The finance minister’s Budget speech proposed a radical change in subsidies: instead of trying (and failing) to provide subsidized goods to the needy, the government would provide cash transfers. This would cut leakages in subsidies, which former Prime Minister Rajiv Gandhi estimated at 85% of outlays.
By June, a task force headed by Nandan Nilekani is to work out modalities for the scheme using biometric smart cards. This will prepare the ground for launching cash transfers in lieu of subsidized kerosene, LPG (cooking gas) and fertilizers by March 2012.
This deadline looks too hasty. I have long urged cash subsidies to replace subsidized goods and services that do not reach the needy. Yet i must warn that many pitfalls lie ahead. Scoundrels who have found a thousand ways to sabotage existing programmes will try to sabotage cash transfers too. We need to proceed cautiously, constantly devising new ways to combat new attempts at sabotage. Speed will be the enemy of success.
In the last decade, conditional cash transfers have worked well in Brazil, Mexico and Chile. These countries give poor families cash transfers subject to conditions like sending children to school and health clinics. However, these are relatively high-income countries with almost universal literacy and 75-80 % urbanization. This makes it relatively easy to identify, target and monitor cash transfers.
Conditions are far less favourable in India , which is still 70% rural, 30% illiterate, largely unbanked, and with zero or unreliable electricity in most rural areas. New biometric technology has shown a way forward. Telecom has penetrated even non-electric villages (cellphones can be charged by truck batteries). This makes mobile banking possible. Every villager can get a mobile bank account (though universal coverage could take years) that he or she can access through biometric technology, using fingerprints and irises.

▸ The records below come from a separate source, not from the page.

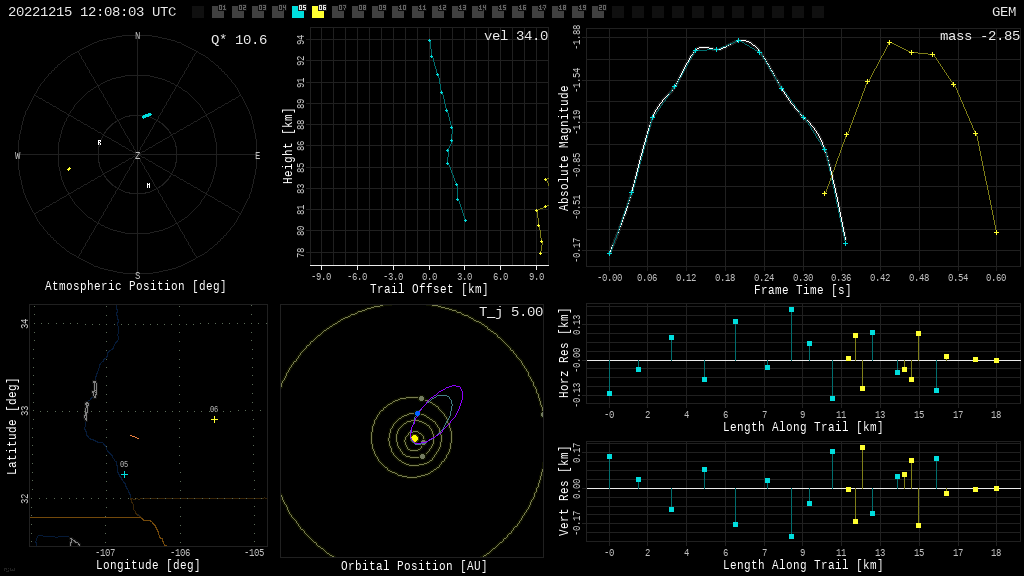This screenshot has width=1024, height=576.
Task: Click the blue Earth dot on orbit
Action: [417, 413]
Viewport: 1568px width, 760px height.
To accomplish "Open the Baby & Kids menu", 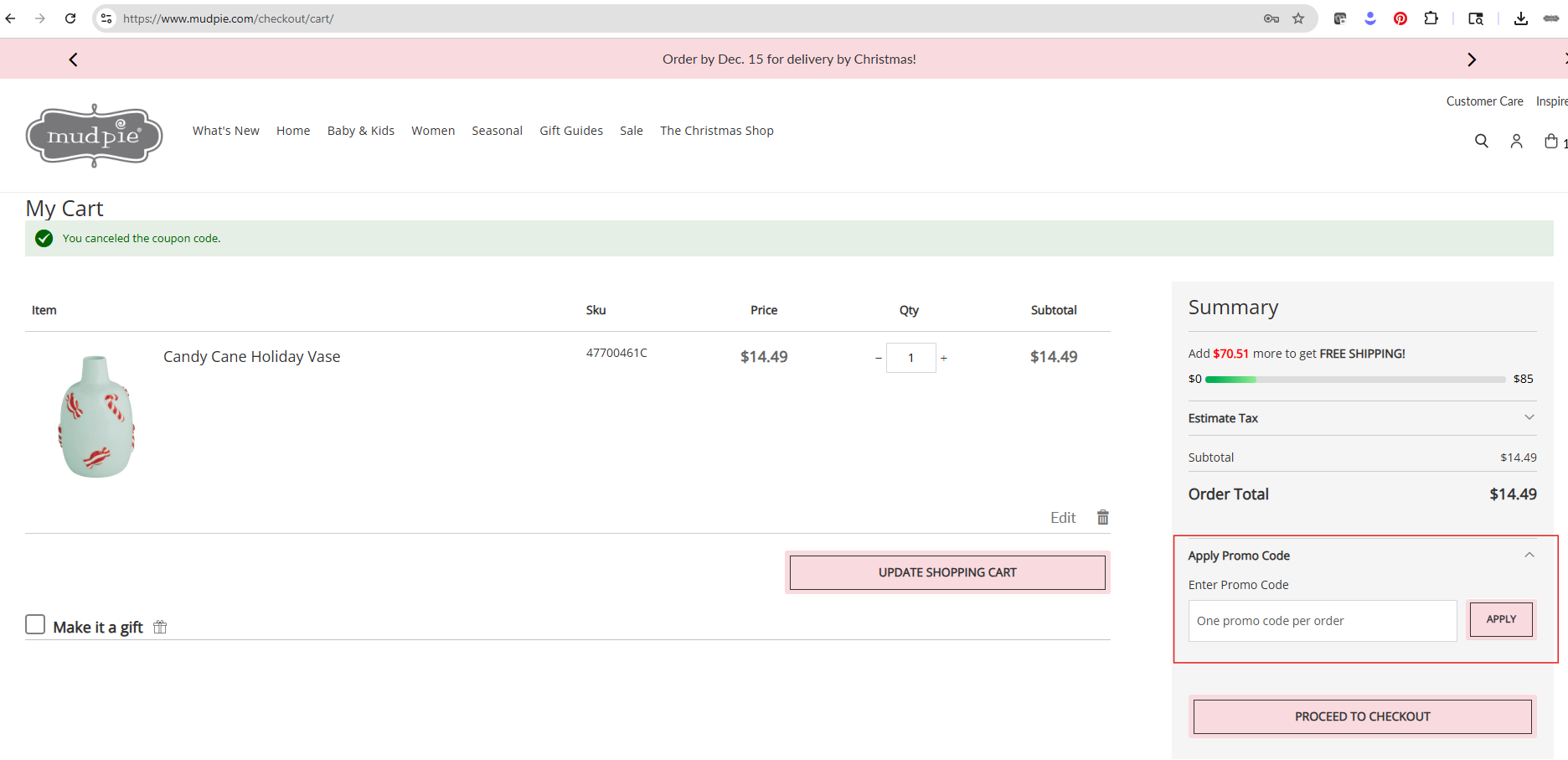I will 360,131.
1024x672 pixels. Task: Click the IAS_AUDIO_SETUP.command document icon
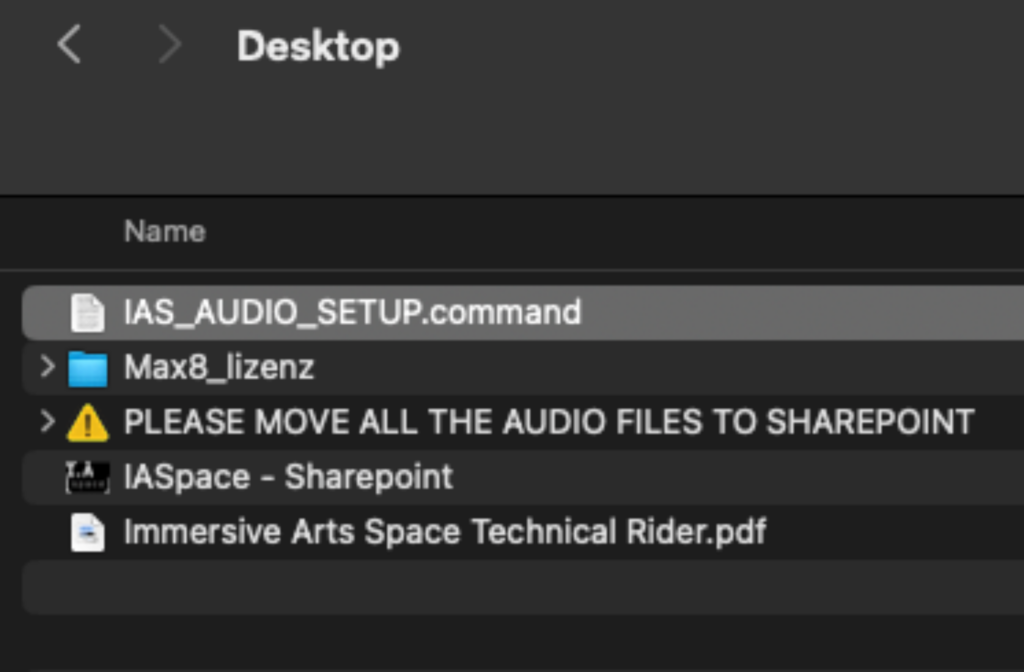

Biometric smart cards will reduce, but by no means eliminate, leakages. There will still be problems of exclusion —the poor won’t get cards because of insufficient awareness, or because they are too intimidated by the formal application process, including upfront bribes. There will also be problems of inclusion —upper-caste sarpanches and their cronies will claim to be the needy. Such problems can be reduced by deploying NGOs as social auditors at the time of the smart card issue, but leakages will remain.
As time goes by, some people will get richer or poorer, some will die and others will be born. Until a really good state apparatus is created for updating data constantly, serious gaps will start appearing in the beneficiary list.
Rural cellphone towers are proliferating fast and will soon provide almost universal telecom availability, save in the most remote areas. This will facilitate mobile banking using biometric cards. But the process will need 3G broadband to be really effective, and this will take time.
Corrupt officials will continue demanding bribes —for issuing smart cards, for opening a bank account, even for cash transactions. Thugs have long confiscated ration cards of the poor, and can extort money from smart card holders too.
Fake cards and ghost cards of all sorts have been used in the past by crooks. Biometrics will make the use of fake cards more difficult, but not impossible.
So, any attempt to provide subsidies through biometric cash transfers will face challenges galore. The Nilekani committee cannot possibly anticipate and guard against all possible hanky-panky. An attempt to launch cash transfers nationally by 2012 will mean a thousand glitches and scams, giving the scheme a bad name.
Instead, the government should launch small pilot projects in 10-20 districts — some urban, some rural and some in remote areas without electricity. Some pilots can focus on a single item (kerosene, LPG or fertilizer), while other cases can cover all three.
Such experimentation will reveal a hundred glitches that need to be fixed before scaling up. Suitably modified pilot schemes should then be extended to more districts, and more glitches will come to light that need fixing. Only after extensive modification in the light of experience should entire states be covered. National scaling up, including remote states in the northeast, will probably take three years or more.
Most districts in the initial phase of experimentation should have good existing infrastructure. These will have the least glitches and shortcomings. It is important to start with a model that demonstrably works and gives the scheme a good name. This model can gradually be modified and extended to less promising areas.
Is it worth spending huge sums on a new technology that will still leak? Yes, indeed. Forget perfection, we should be happy to reduce leakages from 85% to 15%.
Sir,
But what about the inherent leakages in this approach?
I am trying to point to the alternative uses that cash has.
This makes conditional cash transfers not an annexure but rather an important feature for this to succeed. Hence I think the policy makers need to take this into consideration otherwise though leakages might reduce but welfare will be surely lagging.